In addition to the shrouding of the statue, the Getty has other
events planned for the day. Visitors can make commemoration cards --
embellished, if they choose, with images of plants that symbolize life,
death and remembrance, such as rosemary, myrtle and pomegranate -- and
hang them with red ribbon from a tree branch to share with other
visitors, an act inspired by ancient rituals of remembrance.
"We wanted to try and develop something that would enable people to
respond a little more actively," Mack said. "The memory trees will
provide a forum for people to reflect on the meaning of the day."
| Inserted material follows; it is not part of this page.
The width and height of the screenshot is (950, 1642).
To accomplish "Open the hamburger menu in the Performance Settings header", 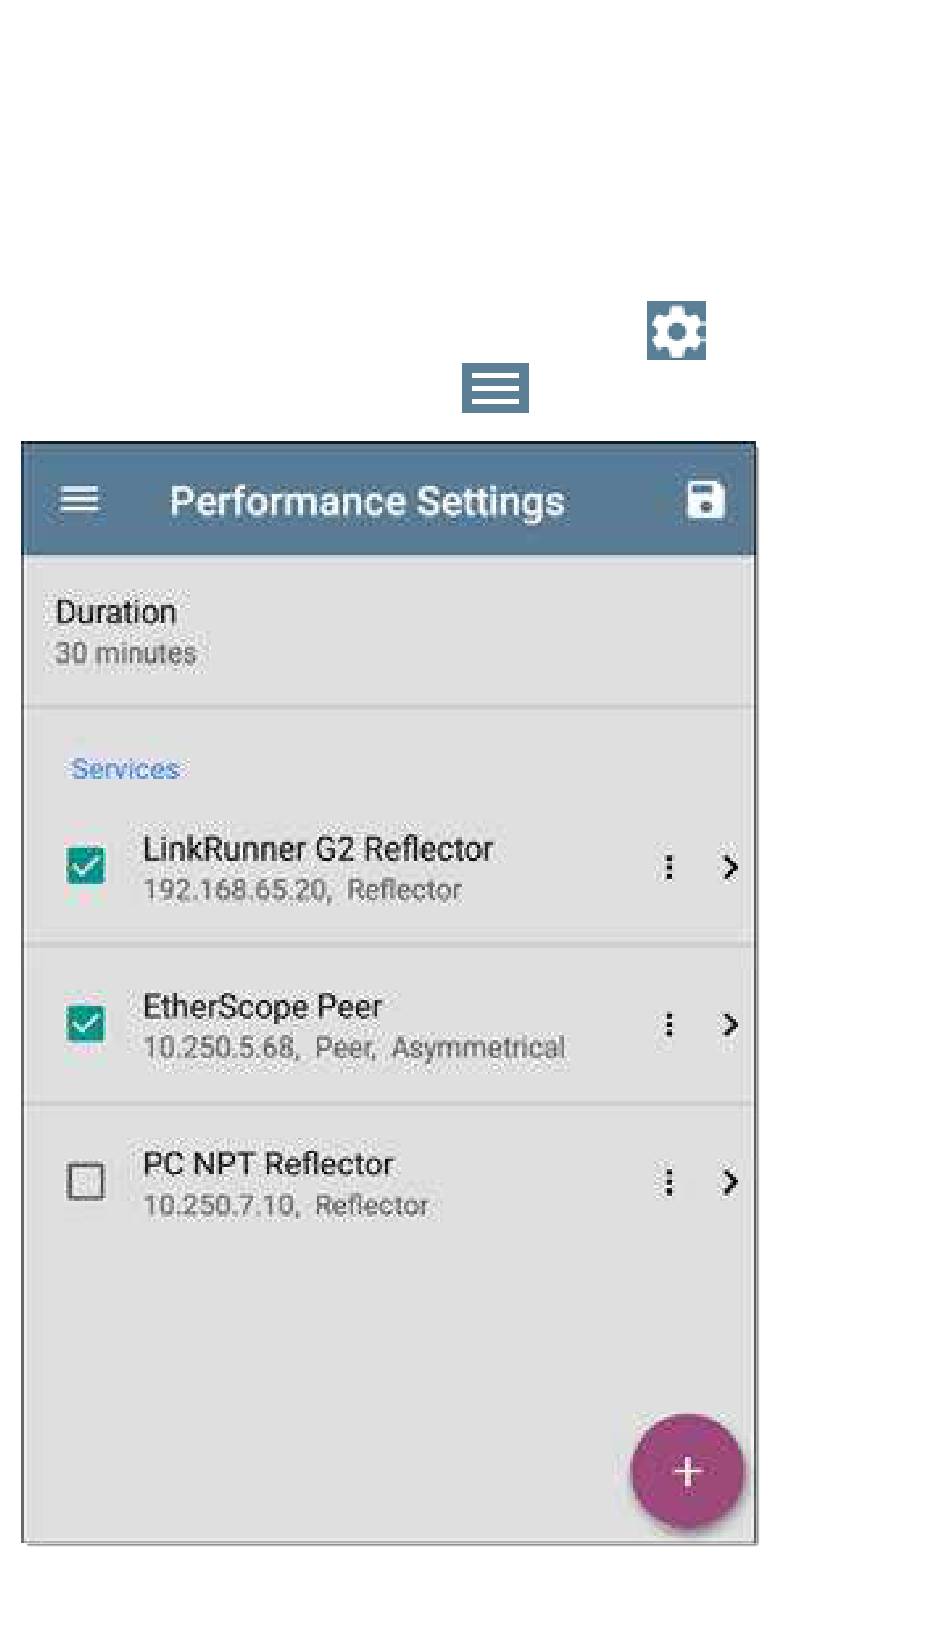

A series of 20-minute talks also will be held, examining the ways in
which loss has been memorialized through artworks and nature.
Day Without Art, developed by the Visual AIDS organization, began in
1989 to honor people in the art community struck down by the illness
and to raise awareness. One day a year, galleries close their doors in
observance; others shroud paintings. In 1997, the name changed to A Day
With(out) Art as artists have shifted emphasis by creating works in
response to AIDS.
At the Armory Center for the Arts in Pasadena, a World AIDS Day
exhibition is on view. In "All My Little Failures," Andrew McPhail
addresses the question of HIV and AIDS in the form of sculpture,
drawing, video and photography; each looks at the menacing quality
objects can evoke when viewed through the lens of an illness.
"A one-day observance just isn't enough," Santos said. "But it's a step."